Hey there! I’m Catherine, a member of the Program in Liberal Medical Education (PLME) class of 2019/2023. I’ll writing for Blogside Manner this year, posting updates about the Program, my life as a Brown student, and perspectives on being a STEM student at Brown. Hopefully, I can give some insight into the Brown experience, and see some prospective students on campus in the coming years!
During my first semester, I meet many formidable girls on my Rugby team choosing careers in science and math. This past weekend I had the opportunity to interview one of them, my teammate and sometimes friend, Hannah Yi, to learn more about her perspective on being a student and woman of color in science. Hannah is a Korean-American second year student from Los Angeles who spends a great deal of her time in the science pavilion studying to become a professor.
What are you concentrating in?
Geology-biology. A mix between geology and biology. I focus on how biological processes affect geological systems.
Why did you choose your concentration rather than other options?
I really liked the department in comparison to others with similar fields like ES (Environmental Science). The Geo department is very close, a very familial place. The Professors really care about the concentrators. And, I choose geo because of Jan Tullis, she’s my advisor and a god of the department.
What has been your experience in Science courses at Brown?
It been a mixed bag because some are introductory and some are specific, so you get a lot of different things. Intro courses are not very into who you are as an individual student. Since most of my classes have been within the GeoChem Department or small sections of the Biology department, I can have personal interactions with professors which is awesome. You don’t get that in larger departments.
What is a challenge that you think Women especially Women of Color face in STEM?
I’ve definitely never really had anyone representative of who I was and my style of learning. I’ve never had any science course taught by anyone of my identification. I definitely think the professors try to understand, at least the professors I’ve had. Even looking at the students in class they are not representative or similar to what I identify as. Reason why [the lack of representative professors] is because of that, because of the type of students [studying geology]. Overall it can be pretty frustrating but there are efforts to be inclusive.
What do you think could have improved your experience as a science student at Brown?

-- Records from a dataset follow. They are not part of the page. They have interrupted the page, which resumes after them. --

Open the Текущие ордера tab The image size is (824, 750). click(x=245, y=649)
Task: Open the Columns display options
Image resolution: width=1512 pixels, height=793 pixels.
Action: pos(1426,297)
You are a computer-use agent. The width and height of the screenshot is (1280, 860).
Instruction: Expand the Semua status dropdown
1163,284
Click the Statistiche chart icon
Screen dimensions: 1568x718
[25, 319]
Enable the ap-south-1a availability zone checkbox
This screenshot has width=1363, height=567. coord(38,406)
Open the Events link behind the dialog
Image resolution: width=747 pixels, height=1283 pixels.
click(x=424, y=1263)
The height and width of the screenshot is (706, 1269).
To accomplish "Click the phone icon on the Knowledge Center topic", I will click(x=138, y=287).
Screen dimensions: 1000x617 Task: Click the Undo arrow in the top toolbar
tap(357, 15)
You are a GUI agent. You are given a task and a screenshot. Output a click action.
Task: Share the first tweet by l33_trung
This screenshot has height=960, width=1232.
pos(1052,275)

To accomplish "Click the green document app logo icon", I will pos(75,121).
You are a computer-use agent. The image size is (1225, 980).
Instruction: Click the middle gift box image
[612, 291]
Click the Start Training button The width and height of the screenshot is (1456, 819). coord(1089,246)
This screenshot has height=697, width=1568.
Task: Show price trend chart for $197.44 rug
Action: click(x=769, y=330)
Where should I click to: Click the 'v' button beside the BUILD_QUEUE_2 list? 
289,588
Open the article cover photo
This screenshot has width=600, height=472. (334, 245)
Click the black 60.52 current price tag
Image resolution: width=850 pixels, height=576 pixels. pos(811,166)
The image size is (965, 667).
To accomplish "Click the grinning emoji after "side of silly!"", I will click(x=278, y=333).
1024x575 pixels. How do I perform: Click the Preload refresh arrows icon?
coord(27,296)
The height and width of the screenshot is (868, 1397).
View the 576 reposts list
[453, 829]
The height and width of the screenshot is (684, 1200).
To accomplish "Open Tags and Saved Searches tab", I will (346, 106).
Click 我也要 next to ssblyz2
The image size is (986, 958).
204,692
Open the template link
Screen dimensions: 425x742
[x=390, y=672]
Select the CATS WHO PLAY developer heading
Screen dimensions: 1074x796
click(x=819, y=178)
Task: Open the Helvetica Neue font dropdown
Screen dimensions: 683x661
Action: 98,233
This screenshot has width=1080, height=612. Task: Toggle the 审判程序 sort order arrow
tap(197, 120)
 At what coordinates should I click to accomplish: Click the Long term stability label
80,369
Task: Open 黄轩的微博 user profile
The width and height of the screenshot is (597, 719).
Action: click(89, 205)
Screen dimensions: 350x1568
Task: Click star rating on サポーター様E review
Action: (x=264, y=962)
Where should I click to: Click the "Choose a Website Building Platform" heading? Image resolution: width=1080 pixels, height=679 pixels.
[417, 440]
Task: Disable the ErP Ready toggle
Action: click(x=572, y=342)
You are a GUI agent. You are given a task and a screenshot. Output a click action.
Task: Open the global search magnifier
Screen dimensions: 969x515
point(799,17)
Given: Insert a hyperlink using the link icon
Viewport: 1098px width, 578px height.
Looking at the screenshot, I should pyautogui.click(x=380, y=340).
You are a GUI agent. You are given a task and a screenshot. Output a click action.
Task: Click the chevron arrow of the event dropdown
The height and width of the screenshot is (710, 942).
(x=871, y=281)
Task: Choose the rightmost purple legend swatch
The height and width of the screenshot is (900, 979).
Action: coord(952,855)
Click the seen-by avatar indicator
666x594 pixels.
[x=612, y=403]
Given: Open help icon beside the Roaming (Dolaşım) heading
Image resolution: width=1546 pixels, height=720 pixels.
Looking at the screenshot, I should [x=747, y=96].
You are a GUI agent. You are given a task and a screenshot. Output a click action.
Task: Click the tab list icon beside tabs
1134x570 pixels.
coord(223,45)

At least having someone representative of who I am teaching one the courses, so I can see what I aspire to be is possible. It’s hard when they [the professors] are all white and all male. My classes are not very representative of a lot of stem courses at Brown. It has been pretty great so far and a lot of professors do want to help.
What advice would you give to your first year self
Don’t get too caught up in what your grades may look like. They’re not going to be as perfect, it’s not like high school where A’s are expected. Don’t cry and stress if you got a C. C’s get degrees.
PSA from Hannah : PEOPLE SHOULD TAKE MORE GEO COURSES
*This interview has been edited for clarity and cohesiveness, content has not been changed.